10.2 If any action or proceeding shall be brought against Broker-Dealer relating
to a Contract sold pursuant to this Agreement, Broker-Dealer shall give prompt
written notice to [__].
10.3 In the event of any dispute with a Contract owner, [__] shall have the
right to take such action as [__] may in its sole discretion deem necessary to
promptly effect a mitigation of damages or limitation of losses without
obtaining the prior consent of Broker-Dealer and without waiving or electing to
relinquish any rights or remedies [__] may have against Broker-Dealer.
10.4 [__] shall have the right to settle with any Contract owner engaged in a
dispute with [__] or Broker-Dealer without the prior consent of Broker-Dealer
and without waiving or electing to relinquish any rights or remedies [__] may
have against Broker-Dealer.
10.5 The indemnification provisions of this Agreement shall remain operative and
in full force and effect, regardless of the termination of this Agreement and
shall survive any such termination.
10.6 Without limiting the foregoing indemnities, [__] and Broker-Dealer each
agree to indemnify and hold harmless the other against any breach of
representation, warranty or covenant herein by the indemnifying party.

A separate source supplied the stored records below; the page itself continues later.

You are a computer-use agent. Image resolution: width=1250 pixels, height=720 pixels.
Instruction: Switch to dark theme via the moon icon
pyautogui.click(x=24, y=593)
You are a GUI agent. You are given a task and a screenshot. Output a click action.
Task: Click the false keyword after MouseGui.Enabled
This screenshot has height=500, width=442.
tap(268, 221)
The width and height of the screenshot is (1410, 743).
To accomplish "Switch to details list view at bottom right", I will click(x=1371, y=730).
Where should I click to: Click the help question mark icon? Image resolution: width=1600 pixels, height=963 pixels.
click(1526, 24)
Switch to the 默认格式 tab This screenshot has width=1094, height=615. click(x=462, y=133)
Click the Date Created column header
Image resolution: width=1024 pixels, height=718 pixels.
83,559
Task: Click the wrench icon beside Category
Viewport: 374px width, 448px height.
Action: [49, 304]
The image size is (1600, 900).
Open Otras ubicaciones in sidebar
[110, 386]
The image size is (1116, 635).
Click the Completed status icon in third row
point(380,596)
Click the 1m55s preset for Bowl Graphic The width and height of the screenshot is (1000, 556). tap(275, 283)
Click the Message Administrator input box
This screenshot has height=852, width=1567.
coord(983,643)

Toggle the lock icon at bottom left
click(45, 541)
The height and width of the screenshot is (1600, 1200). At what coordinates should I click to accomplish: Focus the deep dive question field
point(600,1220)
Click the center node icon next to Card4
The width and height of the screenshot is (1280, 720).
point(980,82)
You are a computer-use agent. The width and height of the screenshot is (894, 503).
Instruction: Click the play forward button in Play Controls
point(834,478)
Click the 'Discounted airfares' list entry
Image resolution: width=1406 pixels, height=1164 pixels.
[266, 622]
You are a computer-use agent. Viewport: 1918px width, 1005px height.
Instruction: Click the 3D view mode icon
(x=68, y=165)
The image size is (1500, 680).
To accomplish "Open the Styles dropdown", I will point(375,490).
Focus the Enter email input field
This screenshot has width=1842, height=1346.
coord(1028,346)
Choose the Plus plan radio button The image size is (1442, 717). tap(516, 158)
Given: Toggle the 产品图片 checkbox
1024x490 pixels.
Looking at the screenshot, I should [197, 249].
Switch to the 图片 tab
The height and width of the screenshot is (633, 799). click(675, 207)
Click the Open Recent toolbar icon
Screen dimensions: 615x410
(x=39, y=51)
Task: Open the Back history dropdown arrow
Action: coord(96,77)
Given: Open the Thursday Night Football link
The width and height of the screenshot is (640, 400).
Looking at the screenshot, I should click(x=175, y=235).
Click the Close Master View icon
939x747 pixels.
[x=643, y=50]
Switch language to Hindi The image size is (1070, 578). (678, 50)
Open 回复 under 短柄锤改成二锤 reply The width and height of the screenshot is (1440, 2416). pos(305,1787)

SECTION 11: RIGHT, REMEDIES, ETC. ARE CUMULATIVE
11.1 The rights, remedies and obligations contained in this Agreement are
cumulative and are in addition to any and all rights, remedies and obligations,
at law or in equity, which the parties hereto are entitled to under state and
federal laws. Failure of either party to insist upon strict compliance with any
of the conditions of this Agreement shall not be construed as a waiver of any of
the conditions, but the same shall remain in full force and effect. No waiver of
any of the provisions of this Agreement shall be deemed, or shall constitute a
waiver of any other provisions, whether or not similar, nor shall any waiver
constitute a continuing waiver.
SECTION 12: NOTICES
12.1 All notices hereunder are to be made in writing and shall be either hand
delivered or transmitted by registered or certified United States mail with
return receipt requested to the principal office of the party and shall be
effective upon delivery, except as otherwise provided in Section 5.2 of this
Agreement.
SECTION 13: INTERPRETATION, JURISDICTION, ETC.
13.1 This Agreement constitutes the whole agreement between the parties hereto
with respect to the subject matter hereof, and supersedes all prior oral or
written understandings, agreements or negotiations between the parties with
respect to the subject matter hereof. No prior writings by or between the
parties hereto with respect to the subject matter hereof shall be used by either
party in connection with the interpretation of any provisions of this Agreement.
13.2 This Agreement is made in the State of Massachusetts, and all questions
concerning its validity, construction or otherwise shall be determined under the
laws of Massachusetts without giving effect to principles of conflict of laws.
SECTION 14: HEADINGS
14.1 The headings in this Agreement are included for convenience of reference
only and in no way define or delineate any of the provisions hereof or otherwise
affect their construction or effect.
SECTION 15: COUNTERPARTS
15.1 This Agreement may be executed in two or more counterparts, each of which
taken together shall constitute one and the same instrument.
SECTION 16: SEVERABILITY
16.1 This is a severable Agreement. In the event that any provisions of this
Agreement would require a party to take action prohibited by applicable federal
or state law or prohibit a party from taking action required by applicable
federal or state law, then it is the intention of the parties hereto that such
provisions shall be enforced to the extent permitted under the law, and, in any
event, that all other provisions of this Agreement shall remain valid and duly
enforceable as if the provision at issue had never been a part hereof.
IN WITNESS WHEREOF, the parties hereto have caused this Agreement to be duly
executed as of the day and year indicated below.